What you should do:
Output each of the following records word for word, without any changes.
>> begin Excerpted records
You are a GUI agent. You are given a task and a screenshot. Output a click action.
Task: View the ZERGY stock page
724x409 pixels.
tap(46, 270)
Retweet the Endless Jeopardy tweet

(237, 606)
>> end Excerpted records
Answer for this exercise:
You are a GUI agent. You are given a task and a screenshot. Output a click action.
Task: View the ZERGY stock page
724x409 pixels.
tap(46, 270)
Retweet the Endless Jeopardy tweet

(237, 606)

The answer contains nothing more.